### RECORDS FOR THIS EXERCISE:
--- START ---

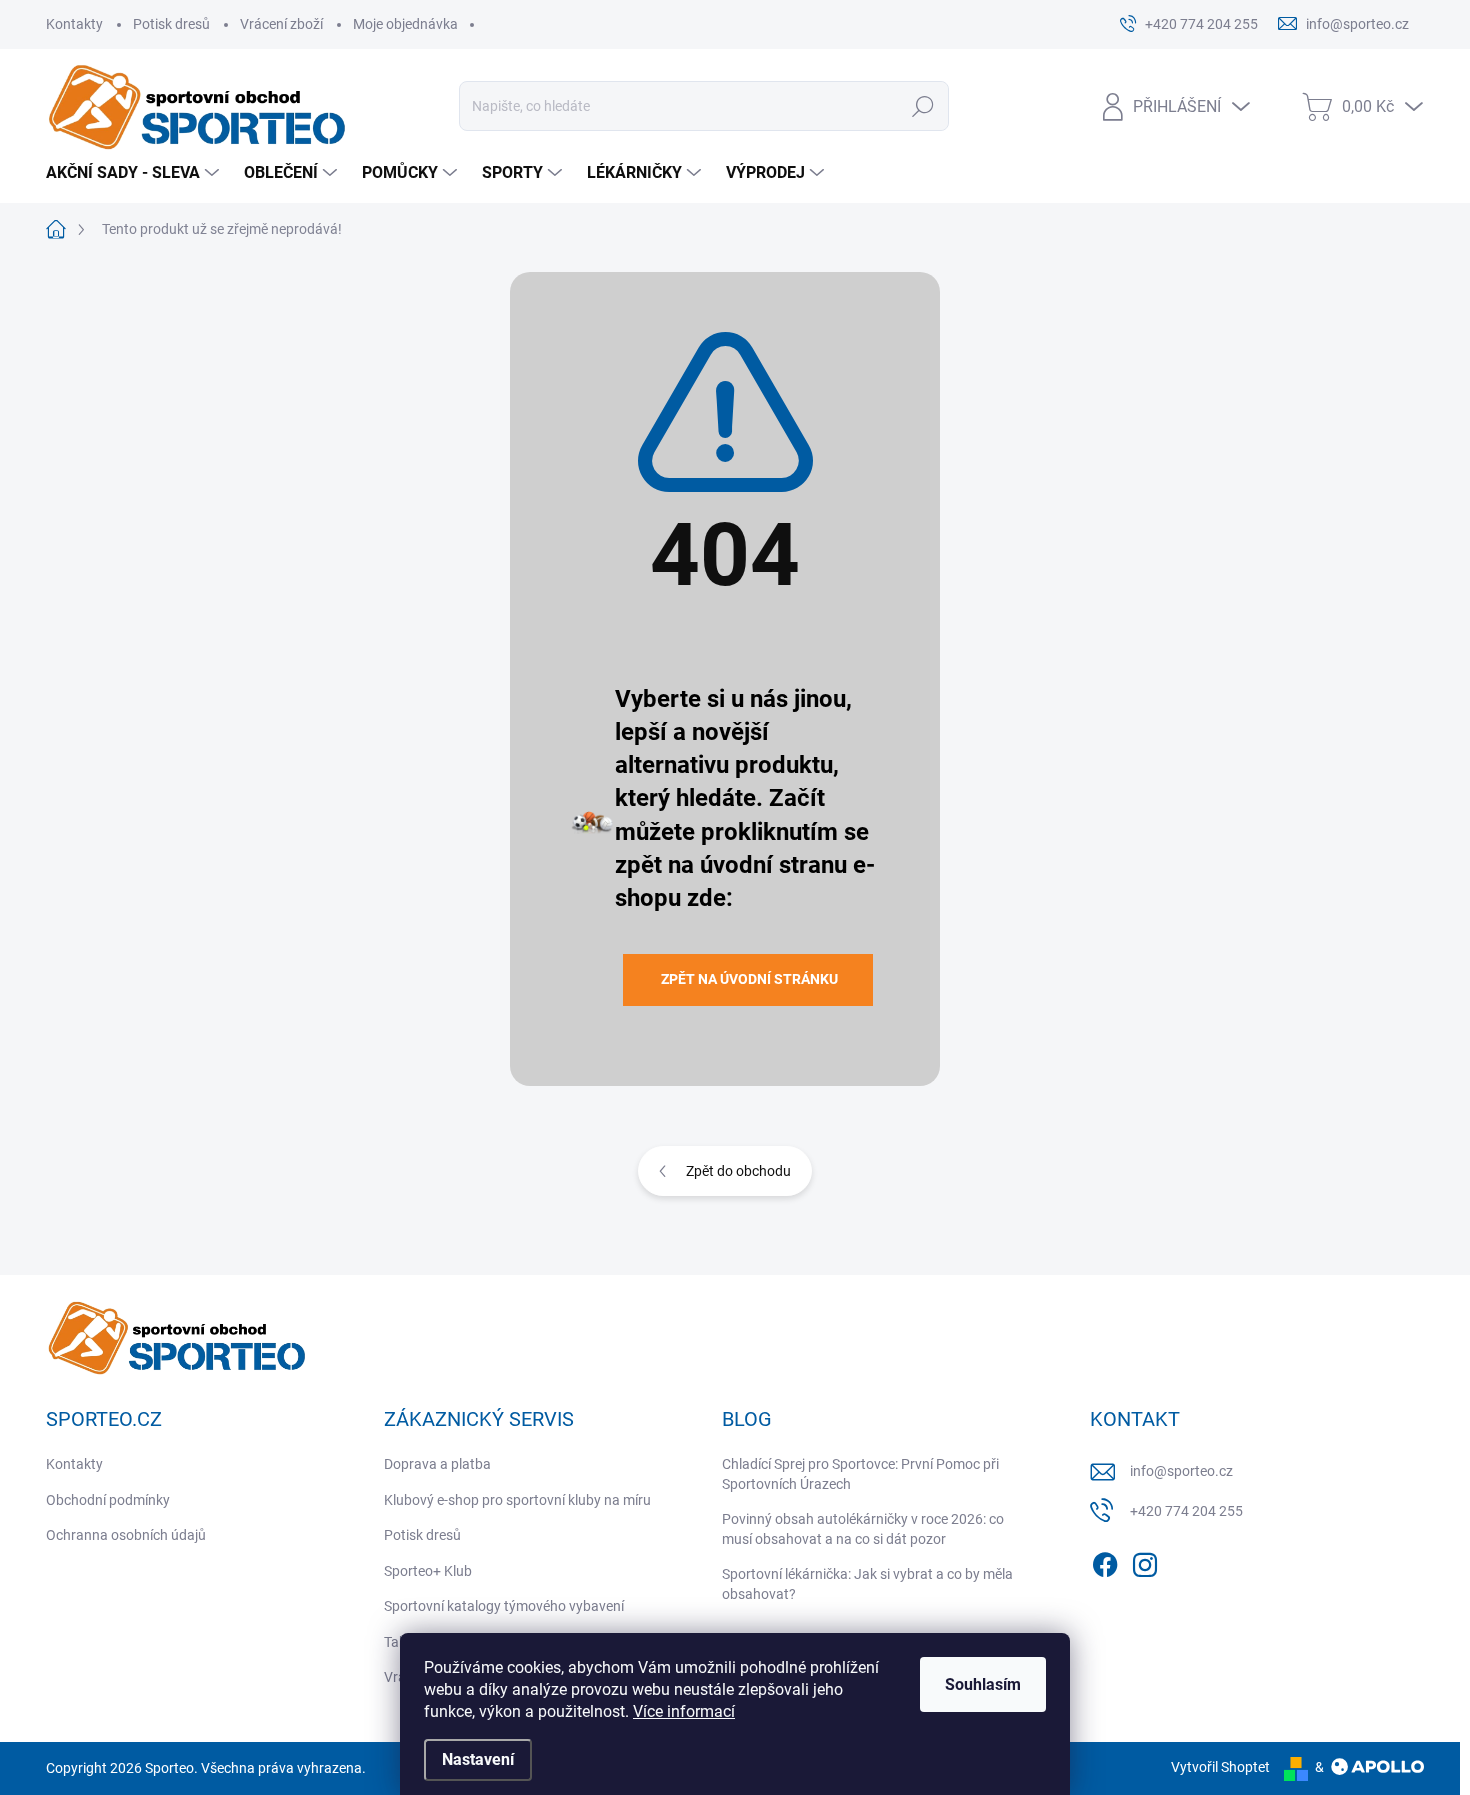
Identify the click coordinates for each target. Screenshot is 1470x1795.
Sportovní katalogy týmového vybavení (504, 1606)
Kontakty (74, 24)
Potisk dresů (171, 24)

--- END ---
--- START ---

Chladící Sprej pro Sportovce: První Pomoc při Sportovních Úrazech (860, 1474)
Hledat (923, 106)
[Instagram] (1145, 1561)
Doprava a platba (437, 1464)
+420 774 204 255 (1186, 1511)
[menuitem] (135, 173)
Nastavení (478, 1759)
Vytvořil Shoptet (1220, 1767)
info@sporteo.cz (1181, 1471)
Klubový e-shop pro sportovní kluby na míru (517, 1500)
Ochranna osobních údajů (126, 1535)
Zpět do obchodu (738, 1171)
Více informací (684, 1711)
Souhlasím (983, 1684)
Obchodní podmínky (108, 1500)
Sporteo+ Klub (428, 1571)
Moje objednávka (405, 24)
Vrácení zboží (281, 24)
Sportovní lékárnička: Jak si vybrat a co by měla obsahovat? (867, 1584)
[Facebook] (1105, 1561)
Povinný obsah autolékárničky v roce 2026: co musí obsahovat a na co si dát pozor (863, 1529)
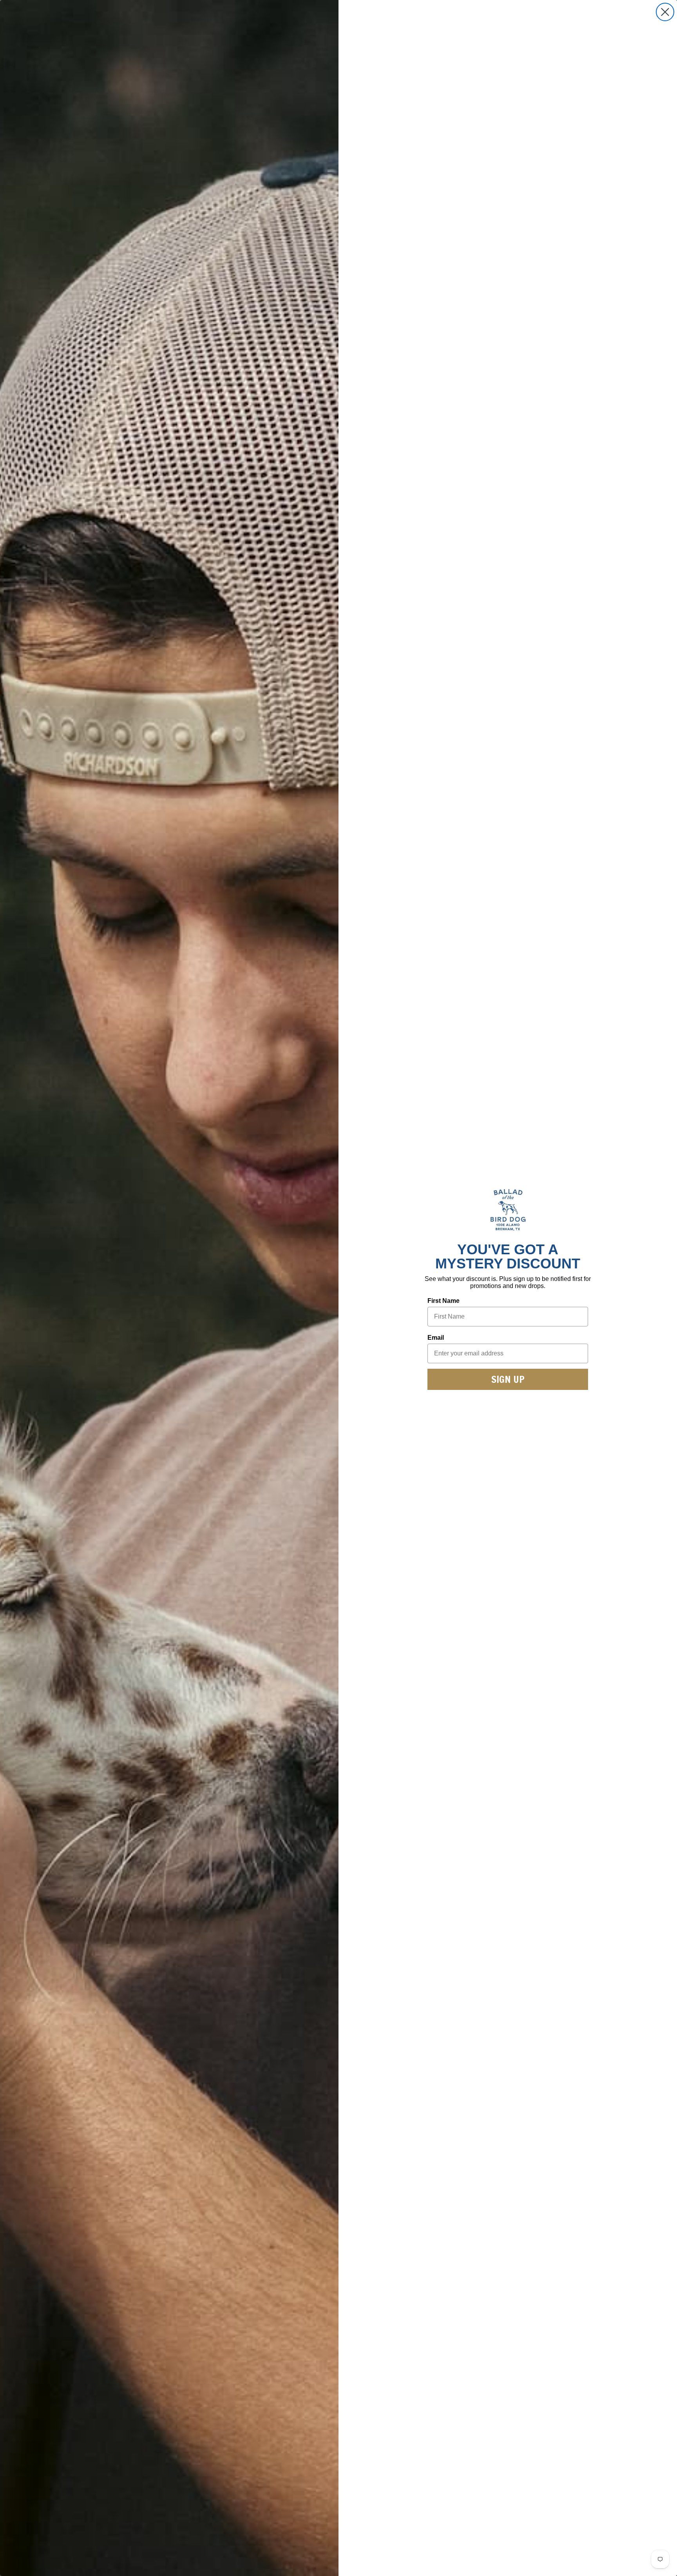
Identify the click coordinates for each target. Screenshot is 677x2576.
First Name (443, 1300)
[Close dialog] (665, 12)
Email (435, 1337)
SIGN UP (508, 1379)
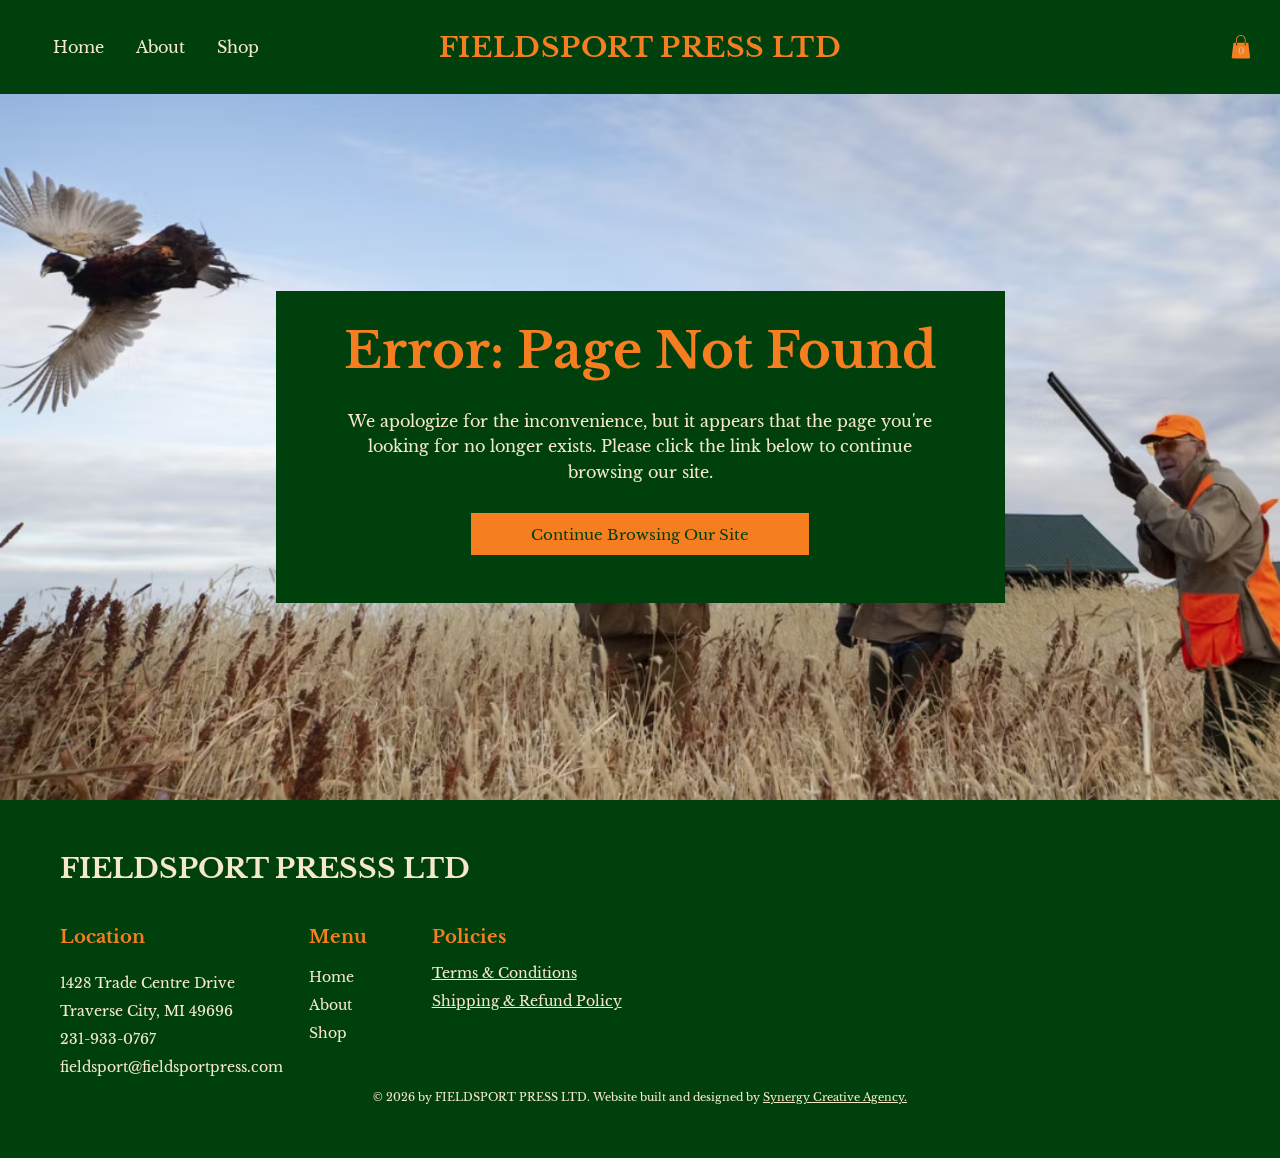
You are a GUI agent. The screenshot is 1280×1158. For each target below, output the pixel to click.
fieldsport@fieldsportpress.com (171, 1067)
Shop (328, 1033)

--- END ---
--- START ---

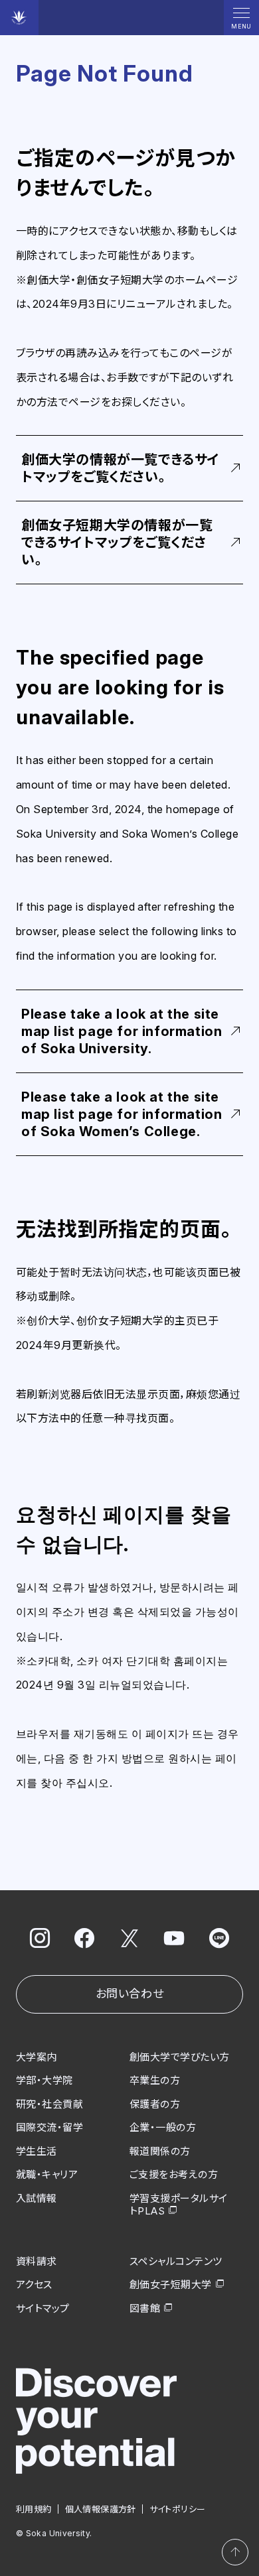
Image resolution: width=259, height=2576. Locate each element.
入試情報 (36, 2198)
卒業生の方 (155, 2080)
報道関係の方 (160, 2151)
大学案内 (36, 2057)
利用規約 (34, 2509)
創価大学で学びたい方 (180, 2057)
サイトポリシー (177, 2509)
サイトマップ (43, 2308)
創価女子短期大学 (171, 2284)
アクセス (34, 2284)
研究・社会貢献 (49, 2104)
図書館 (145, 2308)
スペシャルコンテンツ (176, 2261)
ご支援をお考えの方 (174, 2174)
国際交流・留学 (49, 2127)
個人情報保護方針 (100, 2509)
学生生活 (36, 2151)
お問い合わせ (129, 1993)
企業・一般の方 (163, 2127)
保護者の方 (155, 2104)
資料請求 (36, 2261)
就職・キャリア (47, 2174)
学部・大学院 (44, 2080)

--- END ---

### ABOUT THIS TASK:
An exact copy is needed. It runs from the line above containing "Povinný obsah autolékárničky" down to the line containing "Shop (328, 1033)", both included, with no pictures.

### ANSWER SPACE:
Povinný obsah autolékárničky v roce 2026: co musí obsahovat a na co si dát pozor (863, 1529)
Identify the click coordinates for each target. Screenshot is 677x2576.
First Name (443, 1300)
[Close dialog] (665, 12)
Email (435, 1337)
SIGN UP (508, 1379)
You are a GUI agent. The screenshot is 1280×1158. For each target below, output the pixel to click.
fieldsport@fieldsportpress.com (171, 1067)
Shop (328, 1033)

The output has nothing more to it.